Este conjunto de condiciones estructurales duró hasta la crisis económica de la década de 1970, desencadenada por la enorme deuda de la Guerra de Vietnam, el embargo petrolero de la OPEC y las presiones competitivas provenientes de Alemania y Japón. Esta crisis llevó a la estanflación (la combinación de inflación y alto desempleo) y la erosión de Bretton Woods, el sistema financiero internacional de la posguerra centrado exclusivamente en el dólar estadounidense. Con los recursos más escasos, los gobiernos de todos los niveles comenzaron a adoptar un modelo basado en la austeridad.

El institucionalismo adopta muchas de las mismas suposiciones, pero destaca el papel de los grupos poderosos en la promoción de las ideas neoliberales y de austeridad, comenzando en la década de 1960. Jason Stahl señala que el think tank más poderoso en Estados Unidos durante la mitad del siglo XX fue la Brookings Institution. Brookings desempeñaba varios roles: trabajaba en los detalles de políticas y legislación para el Partido Demócrata y promovía ideas que apoyaban la coalición Keynesiana del New Deal. En contraste, el Partido Republicano y sus ideas de autosuficiencia, gobierno limitado y bajos impuestos no tenían un equivalente para diseminar y respaldar sus ideas. Esto empezó a cambiar a fines de la década de 1960, con la influencia del famoso Memorándum Powell de 1971. En dicho memorando, el juez retirado de la Corte Suprema, Lewis Powell, ofreció una crítica contundente a lo que él percibía como una serie de amenazas: el comunismo, el fascismo y el New Deal. Powell argumentó que los líderes corporativos debían ser más activos políticamente, crear think tanks, donar a figuras políticas y postularse para cargos públicos para respaldar una agenda de desregulación. Este memorándum es considerado por muchos como un punto de partida para el movimiento conservador, ya que inspiró la creación o expansión de una poderosa red de think tanks. Hoy en día, no existe un equivalente en la izquierda a organizaciones como la Heritage Foundation, el Cato Institute, el Manhattan Institute o el American Enterprise Institute, ni a medios de comunicación como Fox News. Estas organizaciones promueven con éxito ideas conservadoras y combaten las perspectivas alternativas.

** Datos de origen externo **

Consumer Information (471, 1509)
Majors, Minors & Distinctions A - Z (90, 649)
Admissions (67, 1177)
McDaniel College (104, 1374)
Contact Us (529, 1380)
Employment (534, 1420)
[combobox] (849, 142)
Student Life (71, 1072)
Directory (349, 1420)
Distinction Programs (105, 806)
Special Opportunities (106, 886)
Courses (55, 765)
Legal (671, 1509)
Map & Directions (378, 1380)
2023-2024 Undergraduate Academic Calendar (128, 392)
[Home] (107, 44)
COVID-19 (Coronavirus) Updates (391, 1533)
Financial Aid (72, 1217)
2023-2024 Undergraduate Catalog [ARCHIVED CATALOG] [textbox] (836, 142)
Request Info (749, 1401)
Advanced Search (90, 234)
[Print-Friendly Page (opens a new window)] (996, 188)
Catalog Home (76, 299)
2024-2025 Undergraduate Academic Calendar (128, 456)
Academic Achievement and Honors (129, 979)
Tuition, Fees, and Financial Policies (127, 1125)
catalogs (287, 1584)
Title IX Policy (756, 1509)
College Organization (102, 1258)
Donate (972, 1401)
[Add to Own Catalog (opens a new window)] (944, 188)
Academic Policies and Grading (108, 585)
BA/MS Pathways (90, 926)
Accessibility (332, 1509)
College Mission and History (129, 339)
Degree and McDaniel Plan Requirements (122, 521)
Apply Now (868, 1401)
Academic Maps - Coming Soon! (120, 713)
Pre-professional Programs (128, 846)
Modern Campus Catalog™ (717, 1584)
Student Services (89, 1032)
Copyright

La tercera corriente de pensamiento es una hibridación de los enfoques anteriores. Los teóricos que siguen este modelo intentan comprender cómo la combinación de instituciones y condiciones económicas favoreció el giro hacia el neoliberalismo. Mark Blyth, en particular, sostiene que los cambios de paradigma son raros porque la fuerza gravitacional de los caminos institucionales pasados es fuerte. Para que se produzca tal cambio, deben cumplirse dos condiciones: en primer lugar, un shock político-económico que el paradigma vigente no pueda resolver, y en segundo lugar, la disponibilidad de un enfoque alternativo suficientemente desarrollado. En su estudio comparativo entre Suecia y Estados Unidos, Blyth señala que el shock provocado por el colapso de la bolsa de valores en 1929 y la posterior Gran Depresión creó una serie de condiciones y miseria que la economía de laissez-faire no podía solucionar. Los economistas de Estados Unidos, Reino Unido y países más pequeños como Suecia comenzaron a teorizar un justificación para un aparato estatal más intervencionista, capaz de evitar o resolver crisis de manera más eficaz. Las figuras políticas e instituciones adoptaron este enfoque, y, una vez implementado con éxito para suavizar el ciclo económico, estas ideas se consolidaron. El paradigma Keynesiano se mantuvo vigente hasta la década de 1970, momento en que un giro ocurrió, desafiando la capacidad aparente de los enfoques Keynesianos para resolverlo. Mientras tanto, los grupos conservadores habían estado desarrollando un modelo alternativo en el exilio político durante años.